School of Life Sciences and Biotechnology, Shanghai Jiao Tong University, Shanghai, China.
International School of Cosmetics, School of Perfume and Aroma Technology, Shanghai Institute of Technology, Shanghai, China.
Interdiscip Sci. 2023 Sep;15(3):405-418. doi: 10.1007/s12539-023-00563-1. Epub 2023 May 29.
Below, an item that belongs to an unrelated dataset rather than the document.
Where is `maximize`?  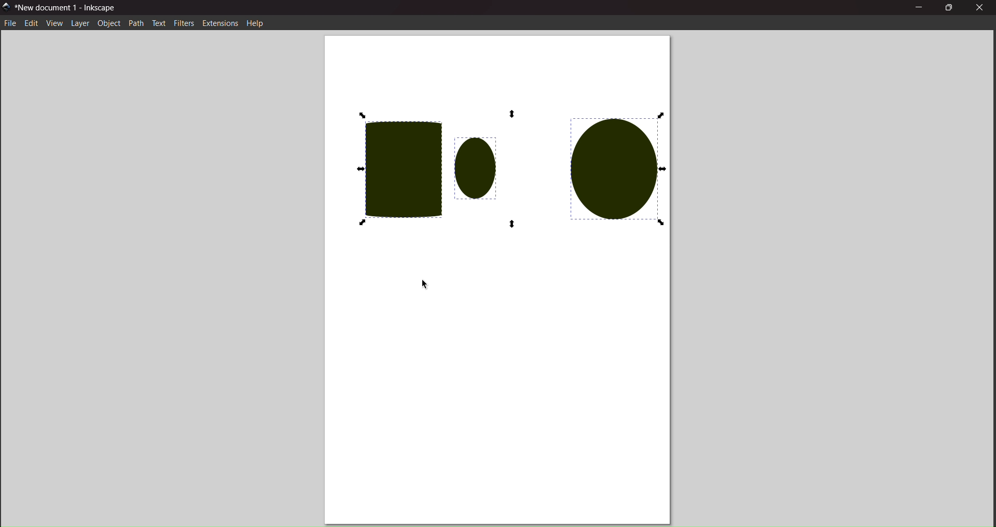 maximize is located at coordinates (948, 8).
DNA methylation-based precision tumor early diagnostics is emerging as state-of-the-art technology that could capture early cancer signs 3 ~ 5 years in advance, even for clinically homogenous groups. Presently, the sensitivity of early detection for many tumors is ~ 30%, which needs significant improvement. Nevertheless, based on the genome-wide DNA methylation data, one could comprehensively characterize tumors' entire molecular genetic landscape and their subtle differences. Therefore, novel high-performance methods must be modeled by considering unbiased information using excessively available DNA methylation data. To fill this gap, we have designed a computational model involving a self-attention graph convolutional network and multi-class classification support vector machine to identify the 11 most common cancers using DNA methylation data. The self-attention graph convolutional network automatically learns key methylation sites in a data-driven way. Then, multi-tumor early diagnostics is realized by training a multi-class classification support vector machine based on the selected methylation sites. We evaluated our model's performance through several data sets of experiments, and our results demonstrate the effectiveness of the selected key methylation sites, which are highly relevant for blood diagnosis. The pipeline of the self-attention graph convolutional network based computational framework.
基于 DNA 甲基化的精准肿瘤早期诊断技术是一种新兴的前沿技术,它可以提前 3 到 5 年捕捉到癌症早期迹象,即使对于临床同质的群体也是如此。目前,许多肿瘤的早期检测灵敏度约为 30%,这需要显著提高。然而,基于全基因组 DNA 甲基化数据,可以全面描述肿瘤的整个分子遗传景观及其细微差异。因此,必须通过使用过多的可用 DNA 甲基化数据来考虑无偏信息来建立新型高性能方法。为了填补这一空白,我们设计了一个涉及自注意力图卷积网络和多类分类支持向量机的计算模型,以使用 DNA 甲基化数据识别 11 种最常见的癌症。自注意力图卷积网络以数据驱动的方式自动学习关键甲基化位点。然后,通过基于所选甲基化位点训练多类分类支持向量机来实现多肿瘤早期诊断。我们通过几个数据集的实验评估了我们模型的性能,结果表明所选关键甲基化位点的有效性,这些关键甲基化位点与血液诊断高度相关。基于自注意力图卷积网络的计算框架的工作流程。